(Location data for words and elements)
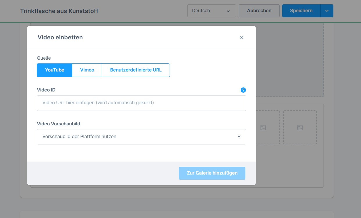
Task: Click the large dashed media upload area
Action: 289,61
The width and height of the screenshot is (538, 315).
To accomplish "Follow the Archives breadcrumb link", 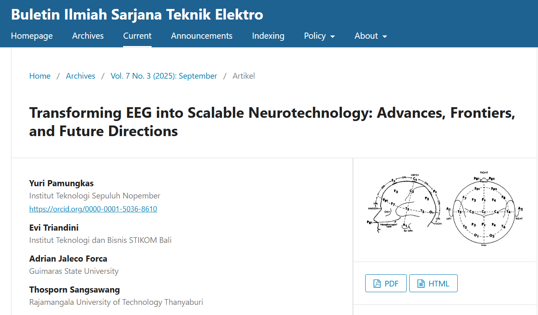I will 81,76.
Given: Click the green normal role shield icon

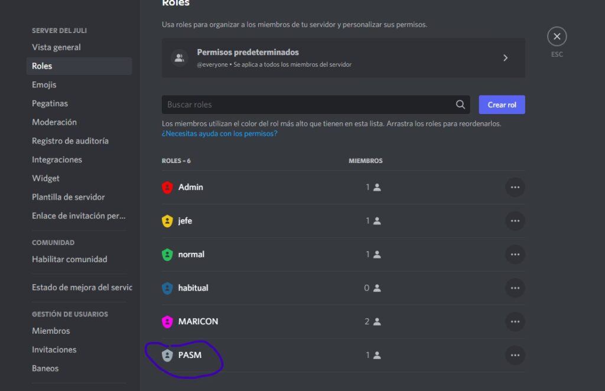Looking at the screenshot, I should [x=167, y=255].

#### Exercise requirements
How many lines of the records contain the string "Click", with case taken into account? Give only the number.

#### Written answer
2